= Japan Photographic Society (1924) =

Japanese photography organization

The Japan Photographic Society (日本写真会, Nihon Shashinkai) is a compact organization of photographers founded in 1924 that has continued to this day.

Unrelated to an earlier organization with the same name, the JPS grew out of the Shiseido Junior Photo Circle (シセイドウ・フォト・ジュニオル・サークル, Shiseidō Foto Junioru Sākuru) and the Kōga-kai (光画会). Founded in 1924, its first president was Shinzō Fukuhara, and its other founding members included the amateur photographers Rosō Fukuhara, Kiichirō Ishida, Isao Kakefuda, Maroni Kumazawa, Yasutarō Mori, Masajirō Sakai, Hekisui Yamanaka, and Jiichirō Yasukōchi. Among the members who joined soon after was Yasuzō Nojima, in 1926.

From 1925, the JPS has held a joint exhibition once a year.

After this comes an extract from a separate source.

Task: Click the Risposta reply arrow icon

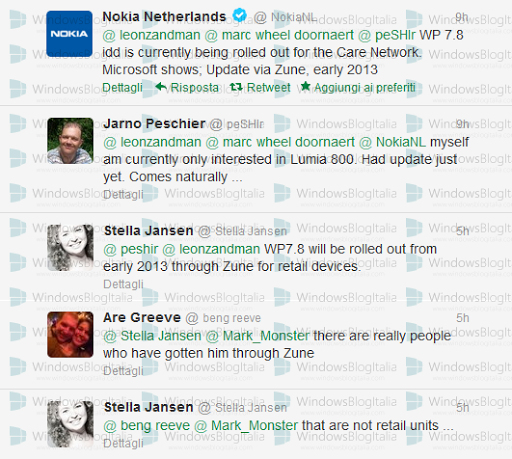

The JPS was suspended in 1944, but restarted in 1946.

==Members==
- Rosō Fukuhara
- Shinzō Fukuhara
- Kiyoshi Nishiyama
- Akira Toriyama

==Sources and further reading==
- Iizawa Kōtarō. “In Search of the Poetry of Life: The Photographic World of Shinzo Fukuhara.” Pp. 117-25. In Hikari no shijō: Fukuhara Shinzō no sekai (光の詩情：福原信三の世界) / The World of Shinzo Fukuhara: Poetics of Light. Tokyo: Shiseido Corporate Culture Department, 1994. A translation of the Japanese-language text, which appears on pp. 15-24 of this bilingual exhibition catalogue.
- Matsuda Takako. “Major Photography Clubs and Associations.” In Anne Wilkes Tucker, et al. The History of Japanese Photography. New Haven: Yale University Press, 2003. ISBN 0-300-09925-8. Pp. 373.
- Nihon shashinka jiten (日本写真家事典) / 328 Outstanding Japanese Photographers. Kyoto: Tankōsha, 2000. P. 347. ISBN 4-473-01750-8. Despite its alternative title in English, the text is all in Japanese.